*EXERCISE BRIEF*. In the book review below, rewrite everything from "But that was" down to "acknowledge their feelings.", swapping "Michael" for "Michael Stirling" each time it appears.

(EXCERPTED PASSAGE Opens)

So, this one was kind of weird! 3.5 stars, I’ll say, from the exact average of the first (great) half and the second (weird) half. Spoilers.
But first, Goodreads summary: “In every life there is a turning point. A moment so tremendous, so sharp and breathtaking, that one knows one’s life will never be the same. For Michael Stirling, London’s most infamous rake, that moment came the first time he laid eyes on Francesca Bridgerton.
After a lifetime of chasing women, of smiling slyly as they chased him, of allowing himself to be caught but never permitting his heart to become engaged, he took one look at Francesca Bridgerton and fell so fast and hard into love it was a wonder he managed to remain standing. Unfortunately for Michael, however, Francesca’s surname was to remain Bridgerton for only a mere thirty-six hours longer—the occasion of their meeting was, lamentably, a supper celebrating her imminent wedding to his cousin.
But that was then… Now Michael is the earl and Francesca is free, but still she thinks of him as nothing other than her dear friend and confidant. Michael dares not speak to her of his love… until one dangerous night, when she steps innocently into his arms, and passion proves stronger than even the most wicked of secrets…”
This one was setting itself up exactly like a quintessential slow-burn romance, with the pining and unresolved feelings and exploration of new, unexpected feelings and all of that good stuff. To catch everyone up quickly: slow-burn is probably my favorite romantic trope? I just love unresolved sexual tension and how explosive it is when they finally acknowledge their feelings.
And suddenly, that whole part is where this went really wrong for me. And confusing, honestly. Because, I’ll state upfront, Michael’s seduction on the page is every bit as accomplished as it’s made out to be earlier in the book. Their first encounter was so hot. But also, in my opinion, really tonally wrong for their developing romantic chemistry. Michael has this depth of feeling for Francesca that spans years and is incredibly complicated by the psychological presence of the previous Earl of Kilmartin. Francesca is on the very verge of admitting to herself feelings for Michael beyond their platonic kinship. I felt quite jarred that, given the emphasis on emotional complexity that formed both of their characterization in the first half, the story then went the route of deepening their relationship not through continued emotional exploration and honesty, but instead through fairly impersonal passion. It’s not impersonal for Michael, of course, but Francesca doesn’t know that. And then for her part, her chance for emotional intimacy is, in part, rather waylaid by her ongoing assumption that the pleasure she’s experiencing at Michael’s hands is thanks to his legendary prowess and not because of any unique connection the two of them share. So by the time he admits he’s always been in love with her, he’s basically at the end of his rope, and his feelings toward her basically become emotional blackmail: if she can’t suddenly grow her feelings to the depth of those that he has cultivated over years, she’ll lose him, and that’s a decision she has to basically make right this instant.
I don’t know. Romance is all tropes and I’m not saying you can’t ever take a story of unrequited pining and then suddenly spin that into a lust-to-love story, but I don’t think it worked here and it did a disservice to the characters in the process.

(EXCERPTED PASSAGE Closes)
(RECORDS SUPPLIED Opens)

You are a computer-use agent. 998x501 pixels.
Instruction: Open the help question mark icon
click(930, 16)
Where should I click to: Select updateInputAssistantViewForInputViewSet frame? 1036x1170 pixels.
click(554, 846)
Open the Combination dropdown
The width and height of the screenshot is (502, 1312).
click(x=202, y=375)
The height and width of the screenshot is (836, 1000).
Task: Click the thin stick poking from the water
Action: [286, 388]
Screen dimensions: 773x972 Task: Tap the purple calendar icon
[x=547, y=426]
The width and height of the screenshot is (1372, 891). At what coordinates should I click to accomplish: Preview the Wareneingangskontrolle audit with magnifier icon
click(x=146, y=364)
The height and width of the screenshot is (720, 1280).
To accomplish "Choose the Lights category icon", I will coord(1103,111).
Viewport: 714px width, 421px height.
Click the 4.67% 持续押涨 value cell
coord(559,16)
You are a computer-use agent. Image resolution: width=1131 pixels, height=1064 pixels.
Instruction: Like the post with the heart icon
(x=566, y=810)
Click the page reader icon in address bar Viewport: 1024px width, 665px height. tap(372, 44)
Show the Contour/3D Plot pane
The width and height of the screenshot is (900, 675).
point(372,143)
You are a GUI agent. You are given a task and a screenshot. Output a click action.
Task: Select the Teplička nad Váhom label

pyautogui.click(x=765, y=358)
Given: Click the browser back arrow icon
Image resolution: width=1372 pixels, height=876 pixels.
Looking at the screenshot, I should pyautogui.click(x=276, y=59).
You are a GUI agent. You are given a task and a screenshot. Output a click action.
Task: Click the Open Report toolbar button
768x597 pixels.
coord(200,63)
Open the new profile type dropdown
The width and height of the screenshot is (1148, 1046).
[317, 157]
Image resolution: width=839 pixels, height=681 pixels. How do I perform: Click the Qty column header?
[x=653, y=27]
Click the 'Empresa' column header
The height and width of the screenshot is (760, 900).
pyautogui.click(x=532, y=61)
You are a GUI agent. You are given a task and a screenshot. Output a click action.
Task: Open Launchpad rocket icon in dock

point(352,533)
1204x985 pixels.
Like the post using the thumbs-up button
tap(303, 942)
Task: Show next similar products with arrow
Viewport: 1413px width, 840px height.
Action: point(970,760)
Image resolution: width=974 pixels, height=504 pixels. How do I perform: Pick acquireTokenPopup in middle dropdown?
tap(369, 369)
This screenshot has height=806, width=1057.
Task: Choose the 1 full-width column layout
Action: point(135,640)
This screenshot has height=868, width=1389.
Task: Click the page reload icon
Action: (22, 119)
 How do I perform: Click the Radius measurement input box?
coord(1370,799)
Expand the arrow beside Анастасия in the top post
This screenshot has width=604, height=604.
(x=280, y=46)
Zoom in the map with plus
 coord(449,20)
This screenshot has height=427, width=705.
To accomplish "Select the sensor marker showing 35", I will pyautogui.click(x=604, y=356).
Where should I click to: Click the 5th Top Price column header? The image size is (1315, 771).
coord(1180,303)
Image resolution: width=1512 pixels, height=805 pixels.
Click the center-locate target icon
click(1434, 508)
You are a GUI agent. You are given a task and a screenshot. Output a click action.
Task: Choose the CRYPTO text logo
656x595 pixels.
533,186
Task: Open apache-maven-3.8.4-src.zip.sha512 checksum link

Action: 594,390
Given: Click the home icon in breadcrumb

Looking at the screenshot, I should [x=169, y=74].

(RECORDS SUPPLIED Closes)

*TASK ANSWER*.
But that was then… Now Michael Stirling is the earl and Francesca is free, but still she thinks of him as nothing other than her dear friend and confidant. Michael Stirling dares not speak to her of his love… until one dangerous night, when she steps innocently into his arms, and passion proves stronger than even the most wicked of secrets…”
This one was setting itself up exactly like a quintessential slow-burn romance, with the pining and unresolved feelings and exploration of new, unexpected feelings and all of that good stuff. To catch everyone up quickly: slow-burn is probably my favorite romantic trope? I just love unresolved sexual tension and how explosive it is when they finally acknowledge their feelings.